* [Exercise requirements] Please retype the entries exactly as they stand, leaving out any pictures.

Collected data entries

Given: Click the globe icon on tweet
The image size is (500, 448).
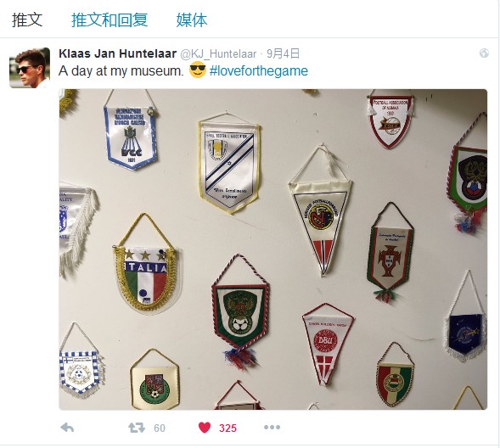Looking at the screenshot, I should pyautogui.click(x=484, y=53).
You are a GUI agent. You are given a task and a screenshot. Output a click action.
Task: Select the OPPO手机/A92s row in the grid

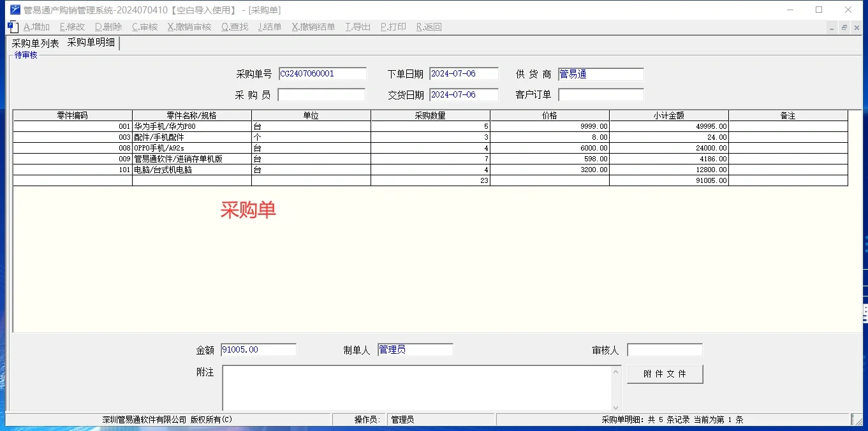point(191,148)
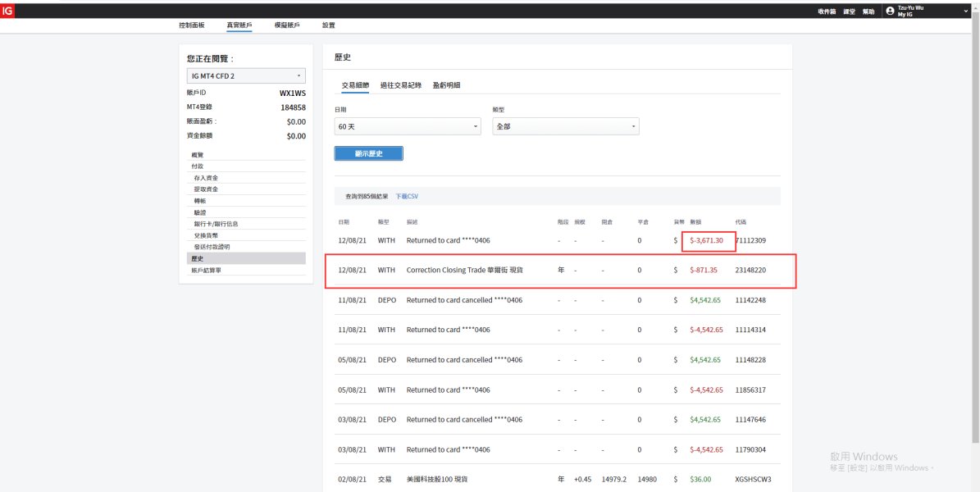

* [Reply to the exercise]
Given: Click the globe icon on tweet
The image size is (500, 448).
Looking at the screenshot, I should pyautogui.click(x=484, y=53).
You are a GUI agent. You are given a task and a screenshot. Output a click action.
Task: Select the OPPO手机/A92s row in the grid

point(191,148)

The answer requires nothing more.